There's this concept I keep coming back to—never risk more than 1% of your total portfolio on any single position. Sounds simple, right? But most people don't actually do it. They get greedy on a setup they like, or they panic and overtrade. That's when things fall apart.
Here's why this matters: crypto will bounce back eventually. That's the nature of these markets. But your account has to survive long enough to see it happen. If you're risking 5%, 10%, or God forbid 20% on individual trades, one bad move wipes out months of gains. Then you're not just dealing with market losses—you're dealing with the psychological weight of trying to recover.
With the 1% Rule, you're protecting yourself from that spiral. Let's say you have $10,000. That's $100 max risk per trade. You set your stop-loss based on your technical setup, and your position size follows from that. You don't just pick a position size and hope it works out.

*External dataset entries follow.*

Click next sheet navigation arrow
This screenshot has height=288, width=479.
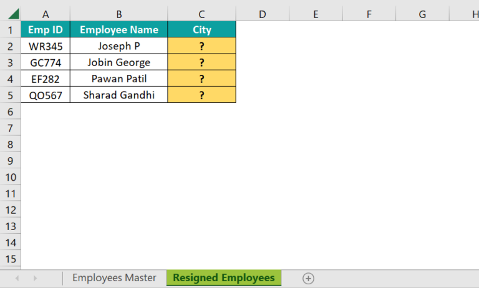tap(36, 278)
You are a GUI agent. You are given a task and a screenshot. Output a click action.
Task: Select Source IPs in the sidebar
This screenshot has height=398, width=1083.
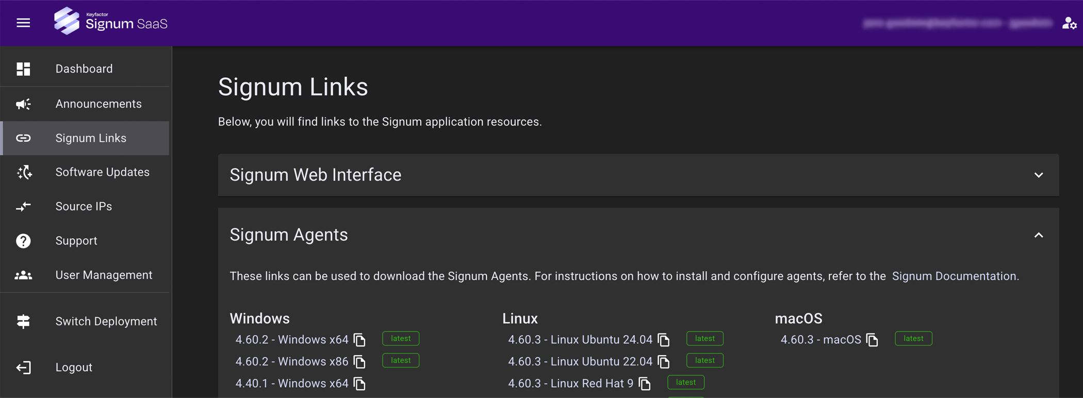coord(84,207)
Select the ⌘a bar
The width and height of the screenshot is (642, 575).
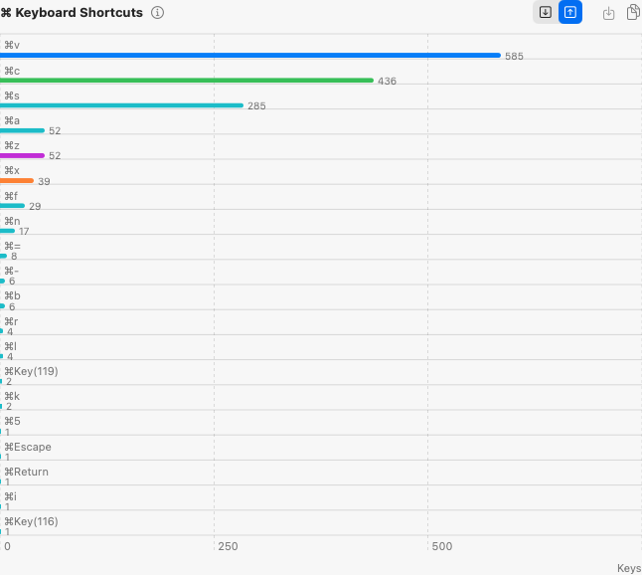pyautogui.click(x=22, y=130)
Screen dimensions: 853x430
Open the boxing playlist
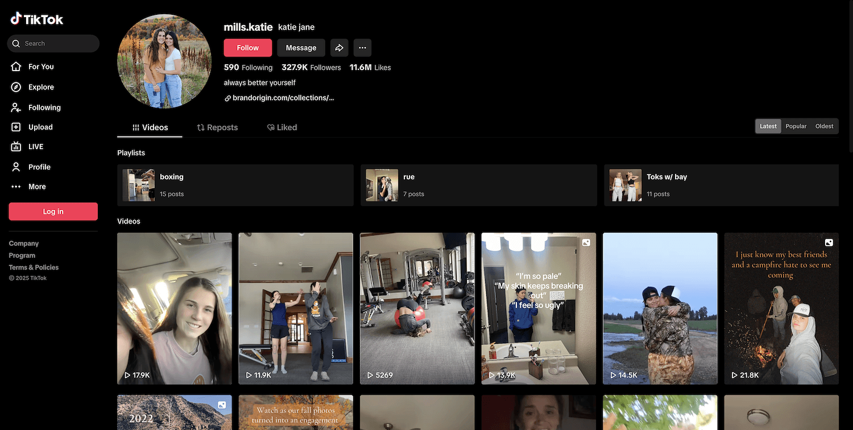235,185
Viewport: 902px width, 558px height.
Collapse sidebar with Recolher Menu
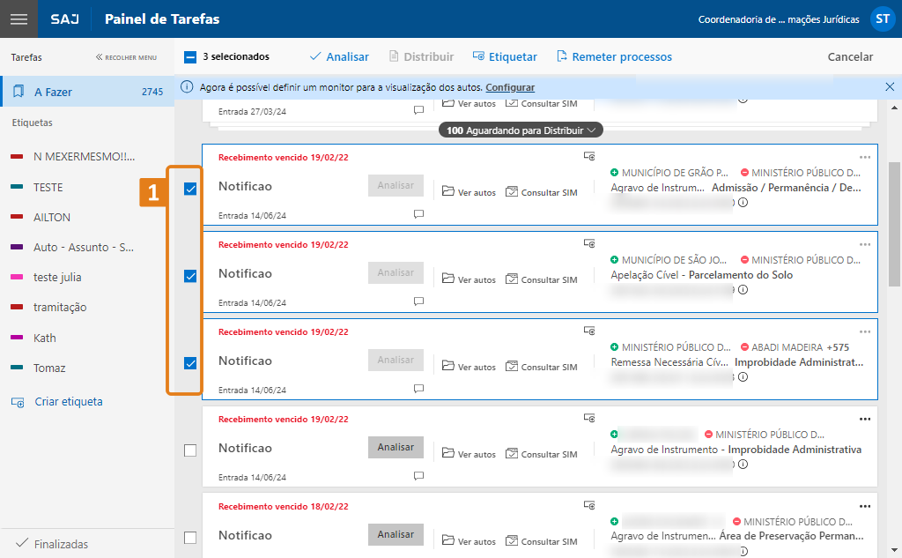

The math is straightforward: if you're entering at one price and your stop-loss is at another, you calculate how many coins or contracts you can buy so that if you hit that stop-loss, you only lose $100. That's it.
What I've noticed is that traders who stick to this actually end up more profitable over time. Not because they win more trades—but because they're still in the game when the real opportunities come. They're not blown out. They're not sitting on the sidelines trying to recover from a 50% drawdown.
Emotionally, it changes everything too. When you know your maximum loss upfront, you trade with clarity instead of fear. You can take the trades your strategy tells you to take without second-guessing yourself. And when you hit a losing streak—which happens to everyone—you're not spiraling because the damage is contained.
I'd be curious what other traders prioritize when it comes to risk management. But if you're not using some version of this, honestly, you're making it harder on yourself. Start tracking it, dial in your position sizing, and you'll notice the difference pretty quickly.